- **Brief**
Output each record exactly. Leave none out.

════════

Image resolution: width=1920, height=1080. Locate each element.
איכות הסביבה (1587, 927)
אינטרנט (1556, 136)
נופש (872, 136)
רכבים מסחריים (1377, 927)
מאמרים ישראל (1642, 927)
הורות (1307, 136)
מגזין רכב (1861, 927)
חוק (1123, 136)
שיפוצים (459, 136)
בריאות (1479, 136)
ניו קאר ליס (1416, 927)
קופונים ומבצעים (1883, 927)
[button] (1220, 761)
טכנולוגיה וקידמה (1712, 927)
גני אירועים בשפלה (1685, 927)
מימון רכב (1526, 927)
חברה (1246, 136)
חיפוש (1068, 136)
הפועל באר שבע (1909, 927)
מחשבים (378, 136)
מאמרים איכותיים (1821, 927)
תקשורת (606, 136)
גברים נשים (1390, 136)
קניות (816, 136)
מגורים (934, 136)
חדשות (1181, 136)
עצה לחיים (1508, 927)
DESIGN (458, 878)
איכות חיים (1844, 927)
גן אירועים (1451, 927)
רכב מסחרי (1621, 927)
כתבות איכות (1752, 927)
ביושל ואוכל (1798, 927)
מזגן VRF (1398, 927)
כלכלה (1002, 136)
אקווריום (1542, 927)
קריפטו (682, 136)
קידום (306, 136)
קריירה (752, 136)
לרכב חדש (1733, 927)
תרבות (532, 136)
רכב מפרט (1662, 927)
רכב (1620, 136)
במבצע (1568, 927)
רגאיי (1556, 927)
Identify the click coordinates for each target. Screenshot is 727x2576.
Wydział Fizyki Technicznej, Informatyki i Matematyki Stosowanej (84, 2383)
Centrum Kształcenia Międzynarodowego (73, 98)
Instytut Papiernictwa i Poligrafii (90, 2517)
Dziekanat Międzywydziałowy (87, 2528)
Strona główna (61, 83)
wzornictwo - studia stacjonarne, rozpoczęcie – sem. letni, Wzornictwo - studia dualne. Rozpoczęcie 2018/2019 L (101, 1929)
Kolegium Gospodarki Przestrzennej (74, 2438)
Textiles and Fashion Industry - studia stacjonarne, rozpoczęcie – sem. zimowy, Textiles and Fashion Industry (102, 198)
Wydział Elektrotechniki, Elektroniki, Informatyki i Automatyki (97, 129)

════════

- **Response to this exercise**
Image resolution: width=1920, height=1080. Locate each element.
איכות הסביבה (1587, 927)
אינטרנט (1556, 136)
נופש (872, 136)
רכבים מסחריים (1377, 927)
מאמרים ישראל (1642, 927)
הורות (1307, 136)
מגזין רכב (1861, 927)
חוק (1123, 136)
שיפוצים (459, 136)
בריאות (1479, 136)
ניו קאר ליס (1416, 927)
קופונים ומבצעים (1883, 927)
[button] (1220, 761)
טכנולוגיה וקידמה (1712, 927)
גני אירועים בשפלה (1685, 927)
מימון רכב (1526, 927)
חברה (1246, 136)
חיפוש (1068, 136)
הפועל באר שבע (1909, 927)
מחשבים (378, 136)
מאמרים איכותיים (1821, 927)
תקשורת (606, 136)
גברים נשים (1390, 136)
קניות (816, 136)
מגורים (934, 136)
חדשות (1181, 136)
עצה לחיים (1508, 927)
DESIGN (458, 878)
איכות חיים (1844, 927)
גן אירועים (1451, 927)
רכב מסחרי (1621, 927)
כתבות איכות (1752, 927)
ביושל ואוכל (1798, 927)
מזגן VRF (1398, 927)
כלכלה (1002, 136)
אקווריום (1542, 927)
קריפטו (682, 136)
קידום (306, 136)
קריירה (752, 136)
לרכב חדש (1733, 927)
תרבות (532, 136)
רכב מפרט (1662, 927)
רכב (1620, 136)
במבצע (1568, 927)
רגאיי (1556, 927)
Identify the click coordinates for each target. Screenshot is 727x2576.
Wydział Fizyki Technicznej, Informatyki i Matematyki Stosowanej (84, 2383)
Centrum Kształcenia Międzynarodowego (73, 98)
Instytut Papiernictwa i Poligrafii (90, 2517)
Dziekanat Międzywydziałowy (87, 2528)
Strona główna (61, 83)
wzornictwo - studia stacjonarne, rozpoczęcie – sem. letni, Wzornictwo - studia dualne. Rozpoczęcie 2018/2019 L (101, 1929)
Kolegium Gospodarki Przestrzennej (74, 2438)
Textiles and Fashion Industry - studia stacjonarne, rozpoczęcie – sem. zimowy, Textiles and Fashion Industry (102, 198)
Wydział Elektrotechniki, Elektroniki, Informatyki i Automatyki (97, 129)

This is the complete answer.